Diomedes
Diomedes
by Aaron Hollander, '07
What Aphrodite has learned is that mortals love best.
Briefly, yes, but somewhere in the steam of our souls'
departure she finds tight-woven rubies to thrill
Spirits. And Paris was awash in her silken deluge.
They say too that Achilles is touched,
somehow. That when he sees the faces
of the Gods, what is human in him gutters
like a candle - but Achilles is not one for metaphors.
And Ajax, well, his body is his temple.
The way he stood on the prow of that ship,
splay-legged, keeping it from flame with his spear -
we all have dreamt that image more than once.
All the Gods have children in this war, starlight
sparking behind their eyes. I watched when
blessed Sarpedon died, his fingers clutching the sand -
like any man - as his soul crossed the threshold of his teeth.
It is hard to find a message in this, how
skulls are cloven, lungs impaled, the heart of
every man measured in feathers on an invisible
scale. The Gods, we have learned, burn for this.
Soldiers complain these days of divine capriciousness,
the blindness of lightning striking, the flooding
of God-fearing cities' crops. So what do you
tell me when Achilles screams to the heavens -
those blind heavens - and something shifts,
a shimmer like above distilled wine in the
sand-choked air, and light gushes around him
in torrents? They say that the Sun God
hates the Greeks, but here the Sun has come
to earth, bares its breast above the man
on the dry crest, so the battle stops dead. No,
these spirits are not unfeeling to blood and love.

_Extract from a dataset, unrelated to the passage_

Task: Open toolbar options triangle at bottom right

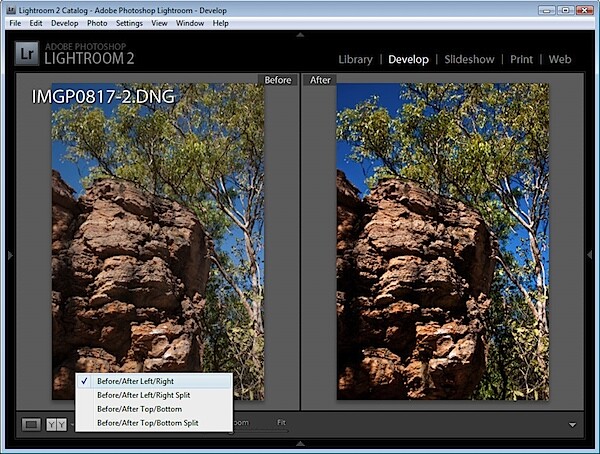Action: (572, 425)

All the Gods have children in this war.
And we go soon where they cannot follow,
the ribs of the wide earth folding around us,
our starlight wisping upward like prayers,
our bones made ash by those who love us.
How magnificent, how terrifying! This is what
it is about when the War God strides among us, his
voice like a thousand bulls, swinging a sword crafted
in the violent heart of mountains: to try
in vain to feel the sting of sand, the
pulse singing in our ears, in this moment
so briefly, terribly present. And when
Storm-eyed Athene steps into my chariot,
the wind screaming around us, I feel a
birdlike, latticed hand close around my wrist
and she tells me, At last, this time has come at last.